Bug 7866 - TextCat: Improper language classification on URIs in plain/text
Summary: TextCat: Improper language classification on URIs in plain/text
Status: RESOLVED FIXED
Alias: None
Product: Spamassassin
Classification: Unclassified
Component: Plugins (show other bugs)
Version: 3.4.4
Hardware: PC Linux
: P2 normal
Target Milestone: Undefined
Assignee: SpamAssassin Developer Mailing List
URL:
Whiteboard:
Keywords:
Depends on:
Blocks:
 
Reported: 2020-10-26 01:45 UTC by JDunphy
Modified: 2020-11-02 18:15 UTC (History)
1 user (show)



Attachment Type Modified Status Actions Submitter/CLA Status

Note You need to log in before you can comment on or make changes to this bug.
Description JDunphy 2020-10-26 01:45:41 UTC
Textcat can improperly classify text including URI in the plain text portion of a message. Here is a sample that was tagged as UNWANTED_BODY_TEXT (classified as sk & cs for this example):

-------

Content-Type: text/plain; charset=UTF-8
Content-Transfer-Encoding: quoted-printable

A Weekly Review from AWS

Featured Announcements

Amazon Aurora enables dynamic resizing for database storage space          =
                                                                           =
                      =20
<https://email.awscloud.com/dc/KwqiTCOQ16Q1JCi3MdelD5Wf1a0xWVUzLJ8TEakWNHdl=
A7N3nIa2aQWviXRrQW0g0Nzk3qf9Jbd_7Br-VcC96_vVOrK4bJqlew1KGbdQmMLIlhsNLtVFFTo=
o0oG_f9iDbFtXhfHuZSrhIpoERCR4a4jOBbGd629KotGGay-7-sKFDTCWVGisnhbxOeaG-rBvct=
WHIpIaAIuHyhj21BdtQbvqu9vEkOLb4i9f5WJzjdvSttMrYY5mQQiiAxDzWx90K16R7A5hk3kuc=
4mmg5ogqliI9wKd7lBG1qX0Uis2H9tTvIbdKJhEU2XcxTXIVK0l2bb1qlYvipE7NL9dS516_m6n=
76Y0b_DoQp07kQfyQE3Cm-s5tpwt4oOzzjMzZvKLprHcLw3Lb7I6Pp_5WIyD-ze1ZmT5cFKEF7D=
C_c-BH24c5m2mByYrBLRlvBsCPRNQhAPdJZi-geOf6Jf9J_oeDFtxQwo1yU94FVAb3AB9MBU=3D=
/hOoW4pZ0lT000kthk000MCE>

--------

A fix would be to strip URIs from the body text before classification. 

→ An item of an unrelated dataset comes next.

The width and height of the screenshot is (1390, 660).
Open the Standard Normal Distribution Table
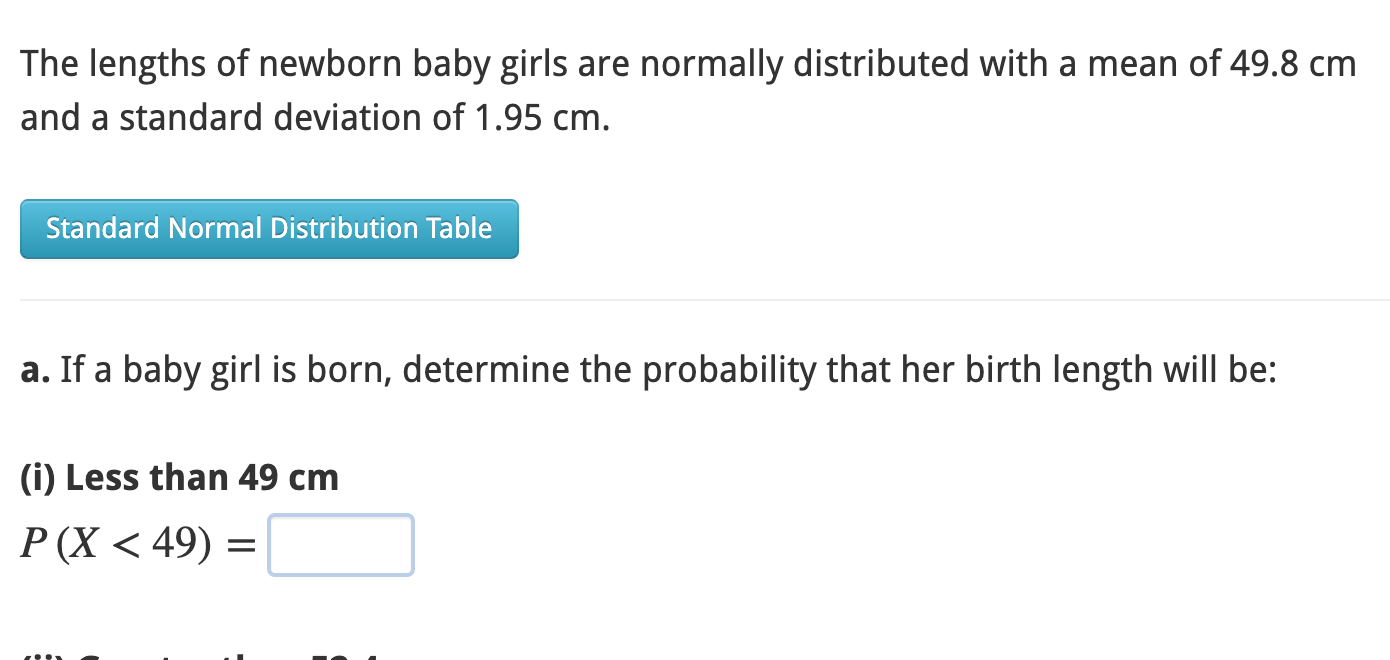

  my $body = $msg->get_rendered_body_text_array();
  $body = join("\n", @{$body});
  $body =~ s/^Subject://i;

  # %%% Make sure that there are no URIs to be evaluated here.
  $body =~ s/https?:\/\/\S+//g;    # BUG fix
Comment 1 Giovanni Bechis 2020-11-02 18:15:52 UTC
A similar fix was present in trunk, now backported to 3.4 tree in r1883069.